====== SELEÇÃO
Visão de Joaninha segundo Carlos

É generosa: «tens generosidade».

Não o compreende, por causa da sua natureza de mulher.

É jovem e inexperiente, vista como de outro tempo, que destoa no mundo moderno: «Tu és jovem e inexperiente, a tua alma está cheia de ilusões doces.»

Vive cheia de ilusões: «a tua alma está cheia de ilusões doces».

É uma vítima de ter amado um herói perseguido por um destino adverso: «Tu não compreendes isto, Joaninha, não me entendes decerto; e é difícil».


Visão de Carlos da mulher e da génese do amor

1. Visão romântica da mulher
» natureza diferente do homem: «… as mulheres não entendem os homens.»;
» é um «produto» social e natural que suscita admiração, desejo, amor: «Há três espécies de mulheres neste mundo: a mulher que se admira, a mulher que se deseja, a mulher que se ama.»;
» a mulher-anjo: «E era um anjo…».

2. A génese do amor
- a admiração
- a beleza
- o espírito «os dotes de alma e do corpo»
- a graça
- o amor romântico:
. é indefinível («O amor não está definido nem o pode ser nunca»);
. distingue-se do flirt, da admiração, do desejo.


Informações sobre o passado da família

A mãe de Carlos manteve uma relação adúltera com Frei Dinis.

Dessa relação nasceu Carlos.

A avó escondeu essa relação dos olhos do mundo.


A vida de Carlos em Inglaterra

No início, Carlos estranhou os hábitos da aristocracia inglesa, protegida e artificial, no entanto depressa se lhe moldou, revelando a maleabilidade do seu caráter.

Adaptou-se também à arte da sedução, aprendendo a flartar, de modo inconsequente, com as três irmãs. No seu caso, a emoção dominava a razão, e ele enganava-se a si mesmo, interiormente.
============
====== REGISTOS FORNECIDOS
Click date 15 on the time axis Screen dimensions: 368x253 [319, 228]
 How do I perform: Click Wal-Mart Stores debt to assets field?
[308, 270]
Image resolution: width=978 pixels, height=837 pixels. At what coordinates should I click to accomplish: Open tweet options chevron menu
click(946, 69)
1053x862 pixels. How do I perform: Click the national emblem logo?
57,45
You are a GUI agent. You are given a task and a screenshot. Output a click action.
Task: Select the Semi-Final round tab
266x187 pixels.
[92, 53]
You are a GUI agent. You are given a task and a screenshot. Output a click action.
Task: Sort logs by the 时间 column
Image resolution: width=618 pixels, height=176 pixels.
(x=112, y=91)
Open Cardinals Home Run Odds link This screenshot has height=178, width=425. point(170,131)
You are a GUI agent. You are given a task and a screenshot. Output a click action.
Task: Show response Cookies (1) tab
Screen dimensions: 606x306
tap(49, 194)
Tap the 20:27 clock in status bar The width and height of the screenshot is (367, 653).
============
====== REGISTOS FORNECIDOS
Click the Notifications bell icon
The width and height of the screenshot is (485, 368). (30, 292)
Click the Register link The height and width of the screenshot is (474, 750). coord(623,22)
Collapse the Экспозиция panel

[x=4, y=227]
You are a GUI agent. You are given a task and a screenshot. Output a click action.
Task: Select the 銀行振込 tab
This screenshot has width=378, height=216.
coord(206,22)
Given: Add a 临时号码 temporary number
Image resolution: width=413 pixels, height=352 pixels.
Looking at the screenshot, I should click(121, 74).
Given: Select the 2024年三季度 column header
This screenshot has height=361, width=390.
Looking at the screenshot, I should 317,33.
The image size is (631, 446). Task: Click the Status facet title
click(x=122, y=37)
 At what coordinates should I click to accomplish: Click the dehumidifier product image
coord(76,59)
============
(INSTRUÇÕES DA TAREFA)
Reproduza sem alterações o trecho da seleção que vai de "A vida de Carlos" até "si mesmo, interiormente.".

(RESPOSTA FINAL)
A vida de Carlos em Inglaterra

No início, Carlos estranhou os hábitos da aristocracia inglesa, protegida e artificial, no entanto depressa se lhe moldou, revelando a maleabilidade do seu caráter.

Adaptou-se também à arte da sedução, aprendendo a flartar, de modo inconsequente, com as três irmãs. No seu caso, a emoção dominava a razão, e ele enganava-se a si mesmo, interiormente.